***** Given records *****

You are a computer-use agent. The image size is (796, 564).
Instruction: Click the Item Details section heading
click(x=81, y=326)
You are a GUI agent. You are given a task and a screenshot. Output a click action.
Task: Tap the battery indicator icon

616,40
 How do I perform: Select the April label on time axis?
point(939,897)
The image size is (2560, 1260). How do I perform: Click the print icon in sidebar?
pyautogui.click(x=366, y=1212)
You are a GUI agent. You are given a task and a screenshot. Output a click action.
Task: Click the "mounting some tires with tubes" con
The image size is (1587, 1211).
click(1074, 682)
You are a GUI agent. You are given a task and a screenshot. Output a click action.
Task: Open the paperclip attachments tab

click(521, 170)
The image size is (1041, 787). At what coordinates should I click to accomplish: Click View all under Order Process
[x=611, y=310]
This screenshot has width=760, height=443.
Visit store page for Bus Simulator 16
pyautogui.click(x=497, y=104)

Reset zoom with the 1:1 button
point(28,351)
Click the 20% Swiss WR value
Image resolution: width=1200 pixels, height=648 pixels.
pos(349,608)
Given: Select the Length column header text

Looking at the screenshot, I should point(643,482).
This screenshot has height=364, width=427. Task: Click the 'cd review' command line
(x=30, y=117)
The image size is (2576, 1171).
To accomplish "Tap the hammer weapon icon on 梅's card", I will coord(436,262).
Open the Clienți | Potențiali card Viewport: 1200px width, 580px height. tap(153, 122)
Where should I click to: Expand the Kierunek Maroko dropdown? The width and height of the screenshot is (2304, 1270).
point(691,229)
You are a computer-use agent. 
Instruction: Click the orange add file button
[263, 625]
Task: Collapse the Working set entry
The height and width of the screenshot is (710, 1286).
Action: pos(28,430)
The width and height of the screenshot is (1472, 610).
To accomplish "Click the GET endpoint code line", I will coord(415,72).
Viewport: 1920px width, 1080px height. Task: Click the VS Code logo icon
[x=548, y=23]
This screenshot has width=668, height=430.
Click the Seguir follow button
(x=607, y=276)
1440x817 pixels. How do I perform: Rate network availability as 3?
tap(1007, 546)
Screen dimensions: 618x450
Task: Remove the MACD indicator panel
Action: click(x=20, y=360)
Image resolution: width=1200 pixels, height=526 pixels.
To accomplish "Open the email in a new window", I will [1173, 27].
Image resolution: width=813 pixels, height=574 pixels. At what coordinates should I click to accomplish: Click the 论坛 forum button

*****

__The request__.
Copy every one of the rows above exactly as it appears, without changing anything.

__Answer for this exercise__.
You are a computer-use agent. The image size is (796, 564).
Instruction: Click the Item Details section heading
click(x=81, y=326)
You are a GUI agent. You are given a task and a screenshot. Output a click action.
Task: Tap the battery indicator icon

616,40
 How do I perform: Select the April label on time axis?
point(939,897)
The image size is (2560, 1260). How do I perform: Click the print icon in sidebar?
pyautogui.click(x=366, y=1212)
You are a GUI agent. You are given a task and a screenshot. Output a click action.
Task: Click the "mounting some tires with tubes" con
The image size is (1587, 1211).
click(1074, 682)
You are a GUI agent. You are given a task and a screenshot. Output a click action.
Task: Open the paperclip attachments tab

click(521, 170)
The image size is (1041, 787). At what coordinates should I click to accomplish: Click View all under Order Process
[x=611, y=310]
This screenshot has width=760, height=443.
Visit store page for Bus Simulator 16
pyautogui.click(x=497, y=104)

Reset zoom with the 1:1 button
point(28,351)
Click the 20% Swiss WR value
Image resolution: width=1200 pixels, height=648 pixels.
pos(349,608)
Given: Select the Length column header text

Looking at the screenshot, I should point(643,482).
This screenshot has height=364, width=427. Task: Click the 'cd review' command line
(x=30, y=117)
The image size is (2576, 1171).
To accomplish "Tap the hammer weapon icon on 梅's card", I will coord(436,262).
Open the Clienți | Potențiali card Viewport: 1200px width, 580px height. tap(153, 122)
Where should I click to: Expand the Kierunek Maroko dropdown? The width and height of the screenshot is (2304, 1270).
point(691,229)
You are a computer-use agent. 
Instruction: Click the orange add file button
[263, 625]
Task: Collapse the Working set entry
The height and width of the screenshot is (710, 1286).
Action: pos(28,430)
The width and height of the screenshot is (1472, 610).
To accomplish "Click the GET endpoint code line", I will coord(415,72).
Viewport: 1920px width, 1080px height. Task: Click the VS Code logo icon
[x=548, y=23]
This screenshot has width=668, height=430.
Click the Seguir follow button
(x=607, y=276)
1440x817 pixels. How do I perform: Rate network availability as 3?
tap(1007, 546)
Screen dimensions: 618x450
Task: Remove the MACD indicator panel
Action: click(x=20, y=360)
Image resolution: width=1200 pixels, height=526 pixels.
To accomplish "Open the email in a new window", I will [1173, 27].
Image resolution: width=813 pixels, height=574 pixels. At what coordinates should I click to accomplish: Click the 论坛 forum button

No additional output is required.